_ASSIGNMENT:_ Beneath this line is the data. Output exactly the lines from the line with "Kun nødvendige (204, 1425)" to the line with "Show Details (205, 1357)", both ends included, and nothing more.

Excerpts from a dataset

****

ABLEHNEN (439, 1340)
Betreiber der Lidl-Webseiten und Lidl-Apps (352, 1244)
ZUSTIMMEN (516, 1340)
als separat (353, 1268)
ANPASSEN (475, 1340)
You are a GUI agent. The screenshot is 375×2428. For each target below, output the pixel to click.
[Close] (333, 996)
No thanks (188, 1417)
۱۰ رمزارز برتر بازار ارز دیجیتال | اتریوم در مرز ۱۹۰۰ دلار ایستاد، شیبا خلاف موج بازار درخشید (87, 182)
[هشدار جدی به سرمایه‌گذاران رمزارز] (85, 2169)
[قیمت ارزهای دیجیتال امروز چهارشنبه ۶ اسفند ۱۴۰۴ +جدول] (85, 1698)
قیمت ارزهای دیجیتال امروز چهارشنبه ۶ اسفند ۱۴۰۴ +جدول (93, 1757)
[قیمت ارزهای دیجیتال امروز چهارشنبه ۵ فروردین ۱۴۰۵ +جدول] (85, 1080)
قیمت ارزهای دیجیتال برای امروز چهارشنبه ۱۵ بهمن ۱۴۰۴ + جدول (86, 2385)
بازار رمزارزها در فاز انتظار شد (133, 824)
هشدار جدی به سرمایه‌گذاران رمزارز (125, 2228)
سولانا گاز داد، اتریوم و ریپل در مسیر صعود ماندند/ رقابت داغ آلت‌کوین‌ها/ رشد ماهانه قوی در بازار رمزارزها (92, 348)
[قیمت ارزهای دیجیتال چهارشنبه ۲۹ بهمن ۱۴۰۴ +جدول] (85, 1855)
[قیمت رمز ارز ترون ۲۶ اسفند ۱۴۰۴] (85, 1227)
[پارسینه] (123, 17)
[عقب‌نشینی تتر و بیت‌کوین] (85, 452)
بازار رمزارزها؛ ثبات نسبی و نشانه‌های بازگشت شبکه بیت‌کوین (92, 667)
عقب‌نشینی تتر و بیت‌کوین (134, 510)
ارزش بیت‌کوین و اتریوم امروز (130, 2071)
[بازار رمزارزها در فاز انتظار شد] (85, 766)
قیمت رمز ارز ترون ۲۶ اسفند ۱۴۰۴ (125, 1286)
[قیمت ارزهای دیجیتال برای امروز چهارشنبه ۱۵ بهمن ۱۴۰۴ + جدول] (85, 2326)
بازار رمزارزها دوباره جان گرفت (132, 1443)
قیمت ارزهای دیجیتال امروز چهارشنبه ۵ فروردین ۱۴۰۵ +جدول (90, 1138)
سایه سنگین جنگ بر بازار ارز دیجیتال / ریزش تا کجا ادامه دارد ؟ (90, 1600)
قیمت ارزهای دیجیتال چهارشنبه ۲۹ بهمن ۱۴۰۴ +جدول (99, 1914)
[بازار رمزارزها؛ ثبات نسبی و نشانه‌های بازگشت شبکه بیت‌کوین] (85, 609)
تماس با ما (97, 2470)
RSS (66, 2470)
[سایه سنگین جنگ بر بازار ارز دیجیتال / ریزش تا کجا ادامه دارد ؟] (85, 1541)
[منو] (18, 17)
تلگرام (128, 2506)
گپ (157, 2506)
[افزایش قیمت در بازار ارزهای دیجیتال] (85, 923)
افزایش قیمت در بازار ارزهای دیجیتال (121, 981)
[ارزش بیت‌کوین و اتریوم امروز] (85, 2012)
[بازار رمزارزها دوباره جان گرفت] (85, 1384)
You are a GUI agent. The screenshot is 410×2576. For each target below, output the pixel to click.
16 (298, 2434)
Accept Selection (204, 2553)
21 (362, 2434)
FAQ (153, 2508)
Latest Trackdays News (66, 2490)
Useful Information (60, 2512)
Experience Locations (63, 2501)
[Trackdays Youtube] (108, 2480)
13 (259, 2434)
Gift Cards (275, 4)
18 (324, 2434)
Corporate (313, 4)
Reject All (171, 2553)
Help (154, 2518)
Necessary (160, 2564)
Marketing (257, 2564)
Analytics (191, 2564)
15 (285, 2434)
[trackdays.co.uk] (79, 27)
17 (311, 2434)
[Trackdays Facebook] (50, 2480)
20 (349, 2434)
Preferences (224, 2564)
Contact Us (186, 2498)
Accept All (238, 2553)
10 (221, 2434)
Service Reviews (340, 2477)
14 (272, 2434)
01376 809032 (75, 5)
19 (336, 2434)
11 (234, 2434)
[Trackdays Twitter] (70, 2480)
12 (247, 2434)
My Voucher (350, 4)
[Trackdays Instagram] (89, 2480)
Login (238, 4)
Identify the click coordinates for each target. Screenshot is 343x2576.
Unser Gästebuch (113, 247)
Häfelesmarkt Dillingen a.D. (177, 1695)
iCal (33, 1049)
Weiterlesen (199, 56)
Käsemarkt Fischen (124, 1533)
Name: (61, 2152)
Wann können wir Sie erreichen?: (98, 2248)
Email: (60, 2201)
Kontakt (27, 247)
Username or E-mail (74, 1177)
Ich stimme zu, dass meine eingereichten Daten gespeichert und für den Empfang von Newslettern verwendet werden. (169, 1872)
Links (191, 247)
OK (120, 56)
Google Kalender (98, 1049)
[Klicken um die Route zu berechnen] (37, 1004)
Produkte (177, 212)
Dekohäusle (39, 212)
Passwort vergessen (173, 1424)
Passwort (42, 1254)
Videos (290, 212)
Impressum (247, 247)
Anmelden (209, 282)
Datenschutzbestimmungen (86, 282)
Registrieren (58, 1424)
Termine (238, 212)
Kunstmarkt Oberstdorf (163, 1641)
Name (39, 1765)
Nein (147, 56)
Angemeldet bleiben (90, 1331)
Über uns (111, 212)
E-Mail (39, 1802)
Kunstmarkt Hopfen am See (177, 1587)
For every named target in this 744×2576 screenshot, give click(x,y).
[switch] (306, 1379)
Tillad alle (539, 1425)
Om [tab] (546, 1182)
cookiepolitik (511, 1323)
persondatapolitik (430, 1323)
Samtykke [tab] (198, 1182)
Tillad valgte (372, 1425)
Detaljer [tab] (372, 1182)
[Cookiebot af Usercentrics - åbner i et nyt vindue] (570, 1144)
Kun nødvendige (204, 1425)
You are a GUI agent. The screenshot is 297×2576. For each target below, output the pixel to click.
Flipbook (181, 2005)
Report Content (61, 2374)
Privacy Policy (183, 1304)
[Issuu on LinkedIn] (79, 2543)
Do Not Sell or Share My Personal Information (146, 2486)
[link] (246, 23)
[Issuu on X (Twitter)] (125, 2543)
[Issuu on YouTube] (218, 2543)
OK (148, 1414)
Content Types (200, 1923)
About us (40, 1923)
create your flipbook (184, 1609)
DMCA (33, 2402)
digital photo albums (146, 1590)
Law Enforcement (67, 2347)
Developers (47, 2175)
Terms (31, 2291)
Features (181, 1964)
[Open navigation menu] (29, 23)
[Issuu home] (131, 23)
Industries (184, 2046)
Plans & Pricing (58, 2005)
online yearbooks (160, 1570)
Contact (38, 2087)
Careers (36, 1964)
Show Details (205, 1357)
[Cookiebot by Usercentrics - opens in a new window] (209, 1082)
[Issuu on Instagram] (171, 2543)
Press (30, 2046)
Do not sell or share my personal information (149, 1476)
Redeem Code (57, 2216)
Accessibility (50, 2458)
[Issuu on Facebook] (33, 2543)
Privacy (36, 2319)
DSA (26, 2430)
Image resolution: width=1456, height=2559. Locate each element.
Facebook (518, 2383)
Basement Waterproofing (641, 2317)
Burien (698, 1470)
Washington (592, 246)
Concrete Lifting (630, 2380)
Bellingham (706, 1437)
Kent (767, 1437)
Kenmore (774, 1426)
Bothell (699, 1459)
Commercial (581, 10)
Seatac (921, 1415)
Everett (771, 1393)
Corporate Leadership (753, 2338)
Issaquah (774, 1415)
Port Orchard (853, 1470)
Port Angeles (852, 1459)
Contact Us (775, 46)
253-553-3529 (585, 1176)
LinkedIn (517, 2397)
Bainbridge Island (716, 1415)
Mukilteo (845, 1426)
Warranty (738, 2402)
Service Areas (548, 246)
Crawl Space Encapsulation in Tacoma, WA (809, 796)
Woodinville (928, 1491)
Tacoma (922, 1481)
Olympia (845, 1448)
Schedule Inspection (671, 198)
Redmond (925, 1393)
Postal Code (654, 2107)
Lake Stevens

****

_RESULT FOR THIS TASK:_
Kun nødvendige (204, 1425)
You are a GUI agent. The screenshot is 297×2576. For each target below, output the pixel to click.
Flipbook (181, 2005)
Report Content (61, 2374)
Privacy Policy (183, 1304)
[Issuu on LinkedIn] (79, 2543)
Do Not Sell or Share My Personal Information (146, 2486)
[link] (246, 23)
[Issuu on X (Twitter)] (125, 2543)
[Issuu on YouTube] (218, 2543)
OK (148, 1414)
Content Types (200, 1923)
About us (40, 1923)
create your flipbook (184, 1609)
DMCA (33, 2402)
digital photo albums (146, 1590)
Law Enforcement (67, 2347)
Developers (47, 2175)
Terms (31, 2291)
Features (181, 1964)
[Open navigation menu] (29, 23)
[Issuu home] (131, 23)
Industries (184, 2046)
Plans & Pricing (58, 2005)
online yearbooks (160, 1570)
Contact (38, 2087)
Careers (36, 1964)
Show Details (205, 1357)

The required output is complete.